El proyecto de modificación de la Ley de Glaciares, impulsado por el gobierno de Javier Milei, comenzará su discusión en la Cámara de Diputados la próxima semana. La audiencia pública, programada para los días 25 y 26 de marzo, ha generado una fuerte polémica debido a una medida cautelar presentada por organizaciones ambientalistas que fue rápidamente desestimada por la Justicia, lo que ha intensificado el conflicto con La Libertad Avanza (LLA). Esta iniciativa, que ya cuenta con media sanción del Senado, busca redefinir las áreas periglaciales y disminuir las zonas de exclusión para la minería, lo que ha suscitado numerosas objeciones de entidades y de la oposición política.

La audiencia ha atraído el interés de casi 100,000 personas, lo que llevó a las autoridades a limitar la participación a 200 expositores, generando críticas por parte de las fundaciones ambientalistas que consideran que esto restringe el derecho a la participación pública. A pesar de la controversia, el diputado Nicolás Mayoraz, quien liderará las audiencias, defendió el procedimiento como legítimo y acusó a las ONGs de intentar boicotear el proceso. La tensión en torno a este debate podría complicar el tratamiento del proyecto, ya que las organizaciones han advertido que seguirán buscando medidas judiciales para frenar la reforma.

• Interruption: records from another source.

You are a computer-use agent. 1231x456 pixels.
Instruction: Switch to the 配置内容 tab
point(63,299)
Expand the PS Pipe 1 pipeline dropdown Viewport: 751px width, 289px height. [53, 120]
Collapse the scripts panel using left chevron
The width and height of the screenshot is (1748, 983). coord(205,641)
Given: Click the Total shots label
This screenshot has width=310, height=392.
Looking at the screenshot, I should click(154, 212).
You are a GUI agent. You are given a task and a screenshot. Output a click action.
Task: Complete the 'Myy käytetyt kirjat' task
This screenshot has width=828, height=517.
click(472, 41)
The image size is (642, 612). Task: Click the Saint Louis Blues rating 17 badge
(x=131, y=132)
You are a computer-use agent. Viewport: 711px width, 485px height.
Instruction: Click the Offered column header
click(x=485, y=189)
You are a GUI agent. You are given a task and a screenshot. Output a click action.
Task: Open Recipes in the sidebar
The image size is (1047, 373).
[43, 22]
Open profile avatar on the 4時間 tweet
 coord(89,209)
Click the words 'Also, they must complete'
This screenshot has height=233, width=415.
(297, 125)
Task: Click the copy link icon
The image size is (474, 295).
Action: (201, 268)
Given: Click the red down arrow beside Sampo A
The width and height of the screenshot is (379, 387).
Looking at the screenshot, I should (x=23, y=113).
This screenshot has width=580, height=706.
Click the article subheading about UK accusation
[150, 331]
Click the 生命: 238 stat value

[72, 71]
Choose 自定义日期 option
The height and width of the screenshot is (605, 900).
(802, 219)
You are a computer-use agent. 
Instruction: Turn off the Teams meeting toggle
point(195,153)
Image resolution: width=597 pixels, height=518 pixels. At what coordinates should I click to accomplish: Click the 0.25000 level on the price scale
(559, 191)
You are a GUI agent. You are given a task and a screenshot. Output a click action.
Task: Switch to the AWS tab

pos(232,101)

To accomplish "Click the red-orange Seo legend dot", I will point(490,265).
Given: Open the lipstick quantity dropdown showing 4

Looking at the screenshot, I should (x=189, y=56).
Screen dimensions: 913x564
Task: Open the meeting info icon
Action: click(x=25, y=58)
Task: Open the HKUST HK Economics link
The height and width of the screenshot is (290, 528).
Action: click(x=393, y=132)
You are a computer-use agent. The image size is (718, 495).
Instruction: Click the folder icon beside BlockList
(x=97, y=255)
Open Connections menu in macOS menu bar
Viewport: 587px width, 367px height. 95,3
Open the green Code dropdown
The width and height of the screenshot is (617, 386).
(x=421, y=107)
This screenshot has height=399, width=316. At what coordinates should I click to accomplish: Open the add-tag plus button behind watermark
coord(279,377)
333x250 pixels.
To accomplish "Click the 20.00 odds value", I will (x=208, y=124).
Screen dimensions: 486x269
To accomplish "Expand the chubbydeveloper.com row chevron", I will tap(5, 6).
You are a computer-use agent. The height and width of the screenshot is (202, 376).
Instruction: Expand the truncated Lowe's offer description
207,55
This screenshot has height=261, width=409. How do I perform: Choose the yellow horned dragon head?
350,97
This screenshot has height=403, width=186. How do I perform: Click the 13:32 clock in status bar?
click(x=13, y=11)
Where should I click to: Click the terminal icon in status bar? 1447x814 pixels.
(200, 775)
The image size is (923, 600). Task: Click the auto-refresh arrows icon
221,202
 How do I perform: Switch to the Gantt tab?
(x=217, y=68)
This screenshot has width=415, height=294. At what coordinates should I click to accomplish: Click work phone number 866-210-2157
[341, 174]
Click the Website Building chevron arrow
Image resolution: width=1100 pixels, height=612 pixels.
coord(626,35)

El cambio en la ley permitiría a las provincias definir qué áreas son consideradas periglaciales, lo que podría abrir la puerta a la explotación minera en zonas que antes estaban protegidas. Este cambio es visto como crucial por los gobernadores de provincias mineras que buscan atraer inversiones, y el gobierno nacional también espera que esta modificación genere un ingreso significativo de dólares al país. Sin embargo, la oposición plantea preocupaciones sobre la protección ambiental y posibles conflictos jurisdiccionales entre provincias, lo que podría complicar aún más el escenario político y económico en torno a la minería en Argentina.